Outro ponto em comum entre a Maçonaria Francesa e o Positivismo está no culto à memória dos nossos antepassados. A máxima Positivista de que “os vivos são sempre e cada vez mais governados pelos mortos” nos ensina que nossos antepassados estão sempre presentes em nossas ações do presente. Graças ao legado do passado e aos esforços do presente a Humanidade segue sua marcha rumo à realização do supremo ideal da Solidariedade. Ambas as correntes doutrinárias comungam desse culto aos Benfeitores da Humanidade. O Calendário Positivista, com seus 13 meses, contempla os grandes vultos da História que, com suas ideias e invenções, transformaram o mundo. A Maçonaria Francesa e o Positivismo pregam que os Benfeitores da Humanidade, artistas, filósofos, doutrinadores, inventores, cientistas e estadistas executaram a obra da Humanidade até o momento, e cabe a nós e a nossos descendentes e sucessores a sua progressiva continuação.
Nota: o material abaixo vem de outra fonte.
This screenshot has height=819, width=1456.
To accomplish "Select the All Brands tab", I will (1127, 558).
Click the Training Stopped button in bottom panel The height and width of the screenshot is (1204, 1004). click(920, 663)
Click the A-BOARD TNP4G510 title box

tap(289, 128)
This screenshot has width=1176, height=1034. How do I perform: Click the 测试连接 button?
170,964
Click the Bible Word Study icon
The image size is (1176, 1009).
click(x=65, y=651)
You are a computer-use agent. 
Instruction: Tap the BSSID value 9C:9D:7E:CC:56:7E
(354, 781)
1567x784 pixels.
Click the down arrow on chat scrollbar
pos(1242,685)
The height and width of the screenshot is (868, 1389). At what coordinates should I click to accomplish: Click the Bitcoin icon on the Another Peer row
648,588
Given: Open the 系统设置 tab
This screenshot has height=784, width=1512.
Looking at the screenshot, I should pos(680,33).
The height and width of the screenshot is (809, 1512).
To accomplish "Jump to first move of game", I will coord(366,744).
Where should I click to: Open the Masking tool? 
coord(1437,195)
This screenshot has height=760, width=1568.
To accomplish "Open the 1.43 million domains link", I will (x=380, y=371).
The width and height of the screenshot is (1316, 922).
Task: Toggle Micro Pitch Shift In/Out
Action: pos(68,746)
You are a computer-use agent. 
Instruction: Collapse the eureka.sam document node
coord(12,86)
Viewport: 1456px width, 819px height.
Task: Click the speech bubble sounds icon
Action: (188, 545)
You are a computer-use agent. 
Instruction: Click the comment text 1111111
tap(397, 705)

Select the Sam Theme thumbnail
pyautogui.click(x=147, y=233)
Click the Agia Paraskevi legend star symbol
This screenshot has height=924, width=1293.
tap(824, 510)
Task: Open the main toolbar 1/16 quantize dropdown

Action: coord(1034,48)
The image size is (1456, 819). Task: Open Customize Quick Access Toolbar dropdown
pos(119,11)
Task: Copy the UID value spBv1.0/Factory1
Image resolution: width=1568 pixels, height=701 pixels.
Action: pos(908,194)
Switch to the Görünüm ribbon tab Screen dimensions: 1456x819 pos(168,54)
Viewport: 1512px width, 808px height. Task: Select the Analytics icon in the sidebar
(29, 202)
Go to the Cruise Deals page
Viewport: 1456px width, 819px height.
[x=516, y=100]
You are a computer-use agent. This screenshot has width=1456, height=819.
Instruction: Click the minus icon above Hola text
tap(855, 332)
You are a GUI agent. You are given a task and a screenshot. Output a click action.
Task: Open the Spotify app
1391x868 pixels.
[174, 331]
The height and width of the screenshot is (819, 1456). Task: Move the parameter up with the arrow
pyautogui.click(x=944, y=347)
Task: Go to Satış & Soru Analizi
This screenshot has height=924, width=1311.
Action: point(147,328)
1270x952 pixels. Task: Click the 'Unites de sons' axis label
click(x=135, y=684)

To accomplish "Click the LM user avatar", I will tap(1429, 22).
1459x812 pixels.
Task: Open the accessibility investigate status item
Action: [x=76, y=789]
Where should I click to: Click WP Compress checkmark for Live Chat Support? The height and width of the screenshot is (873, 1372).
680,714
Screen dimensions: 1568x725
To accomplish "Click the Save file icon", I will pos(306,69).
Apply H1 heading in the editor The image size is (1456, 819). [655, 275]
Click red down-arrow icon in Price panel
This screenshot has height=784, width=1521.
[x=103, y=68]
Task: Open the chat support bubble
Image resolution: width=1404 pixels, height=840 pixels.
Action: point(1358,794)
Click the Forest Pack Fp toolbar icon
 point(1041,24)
O lema Positivista, por fim, tem clara consonância com os três Graus Simbólicos da Maçonaria, que são de conteúdo Universal. No Grau de Aprendiz exalta-se a Fraternidade Humana (O Amor por princípio); no Grau de Companheiro proclama-se a organização humana, por meio do trabalho, na eterna luta contra o caos, na incessante luta pela vida (A Ordem por base). Finalmente, no Grau de Mestre, há a vitória do intelecto sobre a força bruta e o domínio da razão sobre o fanatismo (O Progresso por fim). Os três Graus Simbólicos foram sintetizados de forma brilhante e genial por Auguste Comte: “O Amor por princípio; a Ordem por base; e o Progresso por fim”.
Como se vê, são fortes e consistentes os inúmeros pontos concordantes entre a doutrina Positiva e os princípios defendidos pela Maçonaria Francesa.

* Mestre Maçom (Instalado) - GOB/RS.